Actually, I doubt you would actually beat one. Not meant as an insult, but I believe that you don't have what it takes. If you had, you'd already be either in jail, or a CEO, or chief of marketting or various other positions suited to people able to think "it's just business" when harming others. Or in his place making a good living sending spam and 419 mails.
See most people are quite able to speak/cheer about and for beating others up, killing others, war, etc, as long as it's just talking. They might even actually do it, if a fit of rage disables their sanity for long enough. But fits of rage aren't something you can plan and execute whenever you wish. And otherwise when you actually have to do it, there's this interlock against harming other humans.

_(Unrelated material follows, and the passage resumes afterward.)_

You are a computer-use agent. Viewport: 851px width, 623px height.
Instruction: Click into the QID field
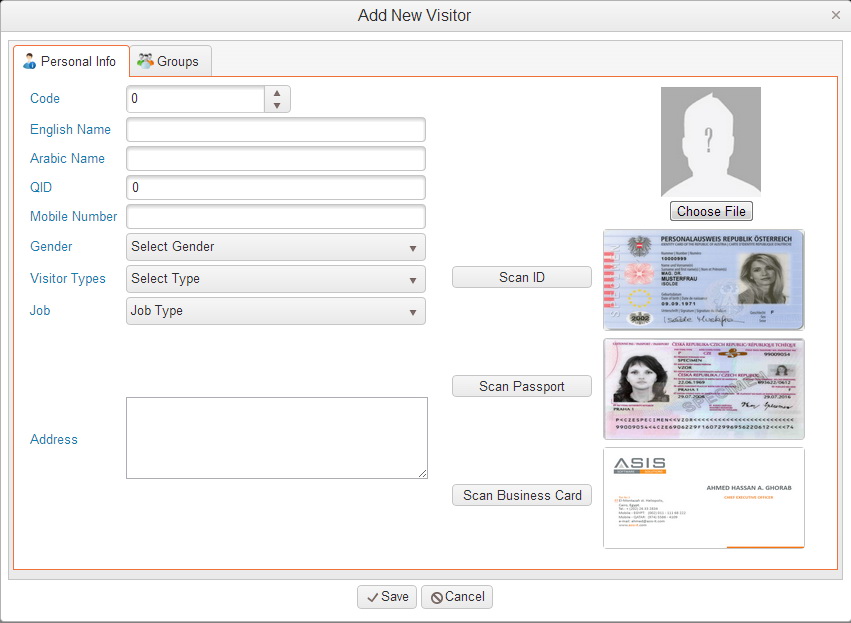(x=276, y=188)
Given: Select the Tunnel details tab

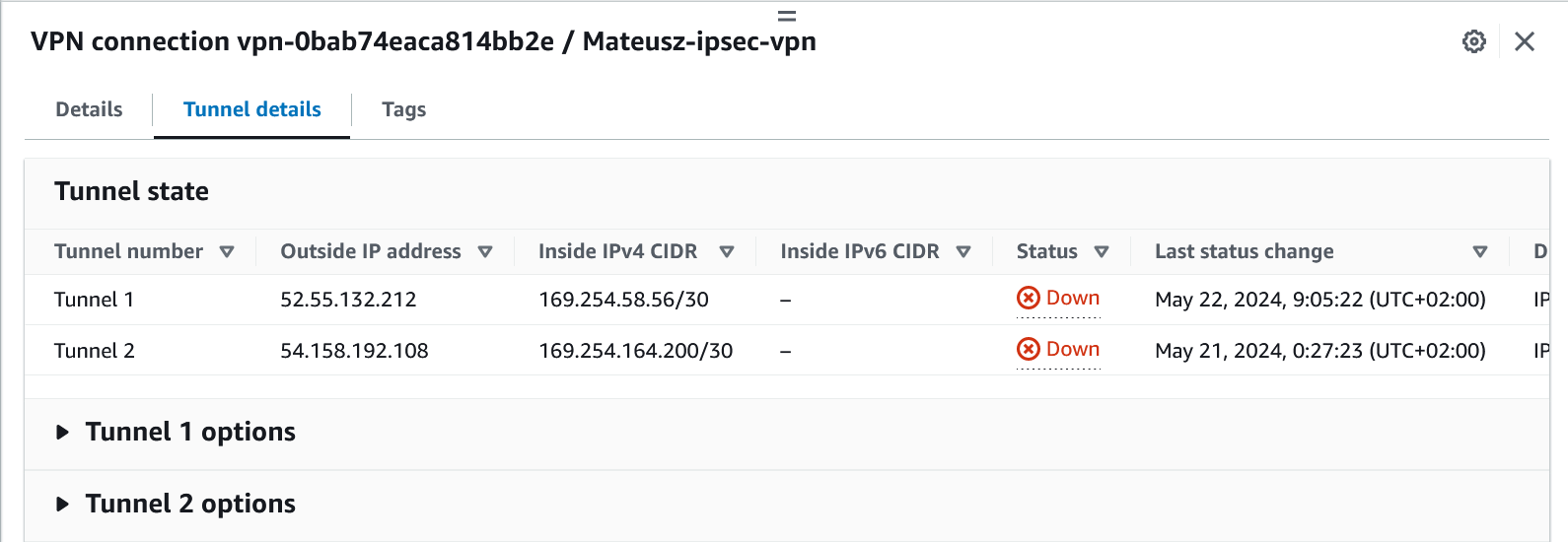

It's partially "what if it was me in his shoes" education (even if you logically know it would never be in his place spamming) and partially that interlock most animals have against harming their own more than strictly necessary. (Even when cats or dogs fight their own there is always a mechanism to signal "I give up" and the other _will_ cease.)
It's a strange world, really. The same people who could be shaking a fist and screaming for war against X at the top of their lungs, would actually have trouble looking one of X in the eyes and squeezing the trigger. A lot of PTSD cases in war aren't just people getting shocked by being shot at, but shocked by having shot other humans.
There is one cathegory that can cheerfully think "it's only business": the sociopaths. They live in a strange world in which the others are NPCs: the others don't matter, they're not the same, "it could be me in his shoes" doesn't apply, etc. They can lie, cheat, murder, torture, whatever, and be perfectly able to look themselves in the mirror after it. Because the other guy didn't matter.
And, sad to say, if you weren't born one, I doubt you could actually beat this guy up in cold blood. If anyone gave you a baseball bat and this guy tied to a chair, you just couldn't actually do it.
And it's probably better that way. I'm thinking we as a society would do better to just start recognizing sociopaths for what they are, and the damage they can do. This guy, for example, is a sociopath, plain and simple. He's not just "being smart", he's not "just doing business", he's not "just doing what's needed", or the other things these guys like to pose as. He's just someone who doesn't even see you as a human being, much less his equal.
A polar bear is a cartesian bear after a coordinate transform.